After locating "Screen dimensions: 856x745" in the listing below, copy that line and each one after it exactly, ending with the line that has "The height and width of the screenshot is (419, 1024).".
----------------------------------------
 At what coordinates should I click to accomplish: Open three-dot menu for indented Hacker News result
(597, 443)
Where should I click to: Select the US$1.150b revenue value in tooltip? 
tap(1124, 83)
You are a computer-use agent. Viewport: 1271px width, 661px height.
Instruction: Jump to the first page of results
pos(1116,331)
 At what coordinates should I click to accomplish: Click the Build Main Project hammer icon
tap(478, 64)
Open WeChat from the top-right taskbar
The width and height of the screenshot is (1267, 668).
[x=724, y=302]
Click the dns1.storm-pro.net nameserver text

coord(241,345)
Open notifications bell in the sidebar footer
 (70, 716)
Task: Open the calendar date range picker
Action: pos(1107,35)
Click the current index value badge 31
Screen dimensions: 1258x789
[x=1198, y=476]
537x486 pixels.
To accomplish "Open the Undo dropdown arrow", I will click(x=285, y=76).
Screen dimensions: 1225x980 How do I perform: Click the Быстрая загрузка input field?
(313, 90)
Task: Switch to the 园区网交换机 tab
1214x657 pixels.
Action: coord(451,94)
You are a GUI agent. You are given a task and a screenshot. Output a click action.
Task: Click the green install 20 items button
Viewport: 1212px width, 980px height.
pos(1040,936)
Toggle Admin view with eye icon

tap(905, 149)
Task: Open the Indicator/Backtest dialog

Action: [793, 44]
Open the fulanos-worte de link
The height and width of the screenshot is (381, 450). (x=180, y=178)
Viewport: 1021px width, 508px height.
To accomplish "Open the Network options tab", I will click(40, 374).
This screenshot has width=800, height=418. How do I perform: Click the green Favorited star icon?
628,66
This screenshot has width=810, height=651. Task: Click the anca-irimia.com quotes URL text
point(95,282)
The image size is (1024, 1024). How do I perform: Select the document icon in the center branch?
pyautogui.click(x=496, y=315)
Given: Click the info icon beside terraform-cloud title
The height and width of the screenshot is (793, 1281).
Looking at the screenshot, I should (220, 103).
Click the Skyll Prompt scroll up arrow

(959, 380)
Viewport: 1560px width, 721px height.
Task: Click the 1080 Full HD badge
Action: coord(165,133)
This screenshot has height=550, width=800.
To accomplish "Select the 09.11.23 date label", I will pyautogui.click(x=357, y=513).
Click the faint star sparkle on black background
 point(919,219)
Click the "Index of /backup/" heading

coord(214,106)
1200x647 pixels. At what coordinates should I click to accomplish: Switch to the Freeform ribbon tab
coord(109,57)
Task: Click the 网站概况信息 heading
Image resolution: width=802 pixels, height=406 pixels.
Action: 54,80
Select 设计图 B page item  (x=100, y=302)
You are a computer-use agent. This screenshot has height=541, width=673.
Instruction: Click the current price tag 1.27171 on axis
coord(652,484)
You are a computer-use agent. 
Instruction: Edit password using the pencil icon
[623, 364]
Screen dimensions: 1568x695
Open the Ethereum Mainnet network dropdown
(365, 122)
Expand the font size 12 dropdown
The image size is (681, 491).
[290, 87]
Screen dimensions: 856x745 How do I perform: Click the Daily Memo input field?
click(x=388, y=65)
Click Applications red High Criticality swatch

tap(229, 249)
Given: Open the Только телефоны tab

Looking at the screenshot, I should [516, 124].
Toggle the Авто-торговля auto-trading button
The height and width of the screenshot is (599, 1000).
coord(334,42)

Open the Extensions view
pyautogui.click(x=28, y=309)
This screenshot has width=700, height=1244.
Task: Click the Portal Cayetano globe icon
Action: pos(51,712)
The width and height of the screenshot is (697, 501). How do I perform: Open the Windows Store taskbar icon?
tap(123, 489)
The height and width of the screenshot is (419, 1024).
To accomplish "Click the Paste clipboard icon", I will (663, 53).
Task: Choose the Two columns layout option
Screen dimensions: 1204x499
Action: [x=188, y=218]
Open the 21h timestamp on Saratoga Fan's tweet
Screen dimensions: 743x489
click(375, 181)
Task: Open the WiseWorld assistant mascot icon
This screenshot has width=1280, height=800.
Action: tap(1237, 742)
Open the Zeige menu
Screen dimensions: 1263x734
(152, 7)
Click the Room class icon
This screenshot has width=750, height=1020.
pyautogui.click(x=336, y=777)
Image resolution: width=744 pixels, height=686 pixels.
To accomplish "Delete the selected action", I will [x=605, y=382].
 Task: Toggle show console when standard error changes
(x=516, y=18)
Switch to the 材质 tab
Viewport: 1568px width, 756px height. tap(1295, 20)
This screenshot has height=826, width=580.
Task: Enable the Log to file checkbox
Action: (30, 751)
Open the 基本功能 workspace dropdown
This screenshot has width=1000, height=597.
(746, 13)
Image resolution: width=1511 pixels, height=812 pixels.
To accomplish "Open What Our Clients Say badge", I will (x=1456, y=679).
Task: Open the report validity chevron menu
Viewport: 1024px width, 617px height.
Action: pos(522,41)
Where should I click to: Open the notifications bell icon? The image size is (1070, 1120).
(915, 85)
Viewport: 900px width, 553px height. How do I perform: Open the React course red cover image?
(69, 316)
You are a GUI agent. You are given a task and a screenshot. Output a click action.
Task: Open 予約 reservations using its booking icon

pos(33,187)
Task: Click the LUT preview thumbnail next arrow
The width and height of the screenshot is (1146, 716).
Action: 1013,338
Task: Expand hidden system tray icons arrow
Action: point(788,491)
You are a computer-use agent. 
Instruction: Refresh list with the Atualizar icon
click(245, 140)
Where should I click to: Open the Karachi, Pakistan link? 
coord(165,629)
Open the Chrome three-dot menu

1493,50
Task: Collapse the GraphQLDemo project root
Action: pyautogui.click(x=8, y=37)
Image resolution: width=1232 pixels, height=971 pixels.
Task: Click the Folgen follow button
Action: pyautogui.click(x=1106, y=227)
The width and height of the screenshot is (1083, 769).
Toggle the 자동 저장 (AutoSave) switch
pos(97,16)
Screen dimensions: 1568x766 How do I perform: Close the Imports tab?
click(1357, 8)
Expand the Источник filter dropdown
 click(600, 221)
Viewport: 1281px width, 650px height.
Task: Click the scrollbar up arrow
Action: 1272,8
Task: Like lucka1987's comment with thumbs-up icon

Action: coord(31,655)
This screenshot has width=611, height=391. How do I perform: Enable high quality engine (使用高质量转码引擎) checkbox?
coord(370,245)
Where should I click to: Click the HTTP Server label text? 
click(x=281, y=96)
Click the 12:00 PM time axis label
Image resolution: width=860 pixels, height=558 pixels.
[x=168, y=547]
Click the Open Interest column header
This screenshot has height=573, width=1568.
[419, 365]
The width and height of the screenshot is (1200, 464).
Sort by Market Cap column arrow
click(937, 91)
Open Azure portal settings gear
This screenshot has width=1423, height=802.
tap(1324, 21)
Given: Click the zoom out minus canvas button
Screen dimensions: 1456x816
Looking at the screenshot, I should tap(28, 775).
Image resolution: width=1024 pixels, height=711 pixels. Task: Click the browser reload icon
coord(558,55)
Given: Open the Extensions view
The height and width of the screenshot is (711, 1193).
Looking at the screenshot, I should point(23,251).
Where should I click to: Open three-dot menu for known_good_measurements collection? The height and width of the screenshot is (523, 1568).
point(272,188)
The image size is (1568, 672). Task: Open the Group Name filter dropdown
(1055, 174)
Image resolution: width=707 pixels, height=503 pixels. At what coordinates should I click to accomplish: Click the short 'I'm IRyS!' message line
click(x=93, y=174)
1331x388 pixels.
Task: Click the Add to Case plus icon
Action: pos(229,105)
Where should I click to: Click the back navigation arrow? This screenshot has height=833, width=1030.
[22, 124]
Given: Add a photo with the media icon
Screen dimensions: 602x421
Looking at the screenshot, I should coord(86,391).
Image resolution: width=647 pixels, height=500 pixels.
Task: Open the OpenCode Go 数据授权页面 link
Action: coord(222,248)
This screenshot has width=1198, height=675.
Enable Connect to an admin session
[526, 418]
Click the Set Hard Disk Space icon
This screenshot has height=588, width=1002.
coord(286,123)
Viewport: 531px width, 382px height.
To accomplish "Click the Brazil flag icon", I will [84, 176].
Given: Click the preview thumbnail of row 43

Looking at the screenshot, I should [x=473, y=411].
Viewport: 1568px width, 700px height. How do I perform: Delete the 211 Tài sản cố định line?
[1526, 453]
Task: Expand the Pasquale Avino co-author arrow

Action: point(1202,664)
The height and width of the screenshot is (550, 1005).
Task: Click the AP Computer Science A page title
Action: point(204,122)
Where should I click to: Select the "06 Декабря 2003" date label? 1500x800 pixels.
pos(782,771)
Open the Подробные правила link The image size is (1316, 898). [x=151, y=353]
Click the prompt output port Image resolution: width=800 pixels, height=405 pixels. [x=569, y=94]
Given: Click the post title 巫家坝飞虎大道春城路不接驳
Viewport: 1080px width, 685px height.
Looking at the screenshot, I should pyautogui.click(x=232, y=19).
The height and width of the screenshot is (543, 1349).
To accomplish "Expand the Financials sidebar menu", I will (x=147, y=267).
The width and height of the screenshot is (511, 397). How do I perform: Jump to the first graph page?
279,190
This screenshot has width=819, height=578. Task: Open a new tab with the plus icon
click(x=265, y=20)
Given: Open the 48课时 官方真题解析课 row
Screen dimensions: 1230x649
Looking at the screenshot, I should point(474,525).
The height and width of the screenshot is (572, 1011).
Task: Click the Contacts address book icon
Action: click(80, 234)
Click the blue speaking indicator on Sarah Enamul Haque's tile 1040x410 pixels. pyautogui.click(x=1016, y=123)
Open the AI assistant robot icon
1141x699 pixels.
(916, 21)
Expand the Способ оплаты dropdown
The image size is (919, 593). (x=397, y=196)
----------------------------------------
Answer box =>
Screen dimensions: 856x745 How do I perform: Click the Daily Memo input field?
click(x=388, y=65)
Click Applications red High Criticality swatch

tap(229, 249)
Given: Open the Только телефоны tab

Looking at the screenshot, I should [516, 124].
Toggle the Авто-торговля auto-trading button
The height and width of the screenshot is (599, 1000).
coord(334,42)

Open the Extensions view
pyautogui.click(x=28, y=309)
This screenshot has width=700, height=1244.
Task: Click the Portal Cayetano globe icon
Action: pos(51,712)
The width and height of the screenshot is (697, 501). How do I perform: Open the Windows Store taskbar icon?
tap(123, 489)
The height and width of the screenshot is (419, 1024).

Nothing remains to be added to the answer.